Task instructions: Beginning with the line where "Open the ConcurrentMapCache implementation" occurs, set down each line of the records through the final one, exactly and without additions.
[Records for this exercise]
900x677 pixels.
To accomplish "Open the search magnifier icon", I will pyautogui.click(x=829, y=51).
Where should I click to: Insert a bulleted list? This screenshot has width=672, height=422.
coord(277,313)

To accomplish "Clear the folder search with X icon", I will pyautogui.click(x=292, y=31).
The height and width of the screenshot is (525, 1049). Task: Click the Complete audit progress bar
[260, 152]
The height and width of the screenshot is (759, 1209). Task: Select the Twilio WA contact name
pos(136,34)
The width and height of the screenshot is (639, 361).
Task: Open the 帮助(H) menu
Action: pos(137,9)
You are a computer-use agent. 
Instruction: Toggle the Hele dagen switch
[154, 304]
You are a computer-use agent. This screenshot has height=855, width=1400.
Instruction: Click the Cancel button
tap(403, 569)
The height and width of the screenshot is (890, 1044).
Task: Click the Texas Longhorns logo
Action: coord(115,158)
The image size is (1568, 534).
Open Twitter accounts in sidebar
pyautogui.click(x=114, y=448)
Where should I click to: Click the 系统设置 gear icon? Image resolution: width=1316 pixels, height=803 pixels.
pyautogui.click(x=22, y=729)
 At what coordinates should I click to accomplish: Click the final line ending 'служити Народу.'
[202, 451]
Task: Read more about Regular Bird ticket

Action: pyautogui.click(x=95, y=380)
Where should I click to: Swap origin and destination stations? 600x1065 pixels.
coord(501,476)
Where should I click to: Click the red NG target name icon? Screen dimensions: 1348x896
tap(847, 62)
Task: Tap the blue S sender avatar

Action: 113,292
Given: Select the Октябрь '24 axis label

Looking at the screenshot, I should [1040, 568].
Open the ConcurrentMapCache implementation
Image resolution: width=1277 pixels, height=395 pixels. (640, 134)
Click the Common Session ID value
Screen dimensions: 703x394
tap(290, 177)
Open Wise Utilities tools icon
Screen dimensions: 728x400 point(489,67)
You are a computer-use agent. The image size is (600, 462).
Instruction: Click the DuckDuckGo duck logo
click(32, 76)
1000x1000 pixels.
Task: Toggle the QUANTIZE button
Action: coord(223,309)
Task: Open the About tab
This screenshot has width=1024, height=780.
[/Records for this exercise]
Expected answer:
Open the ConcurrentMapCache implementation
Image resolution: width=1277 pixels, height=395 pixels. (640, 134)
Click the Common Session ID value
Screen dimensions: 703x394
tap(290, 177)
Open Wise Utilities tools icon
Screen dimensions: 728x400 point(489,67)
You are a computer-use agent. The image size is (600, 462).
Instruction: Click the DuckDuckGo duck logo
click(32, 76)
1000x1000 pixels.
Task: Toggle the QUANTIZE button
Action: coord(223,309)
Task: Open the About tab
This screenshot has width=1024, height=780.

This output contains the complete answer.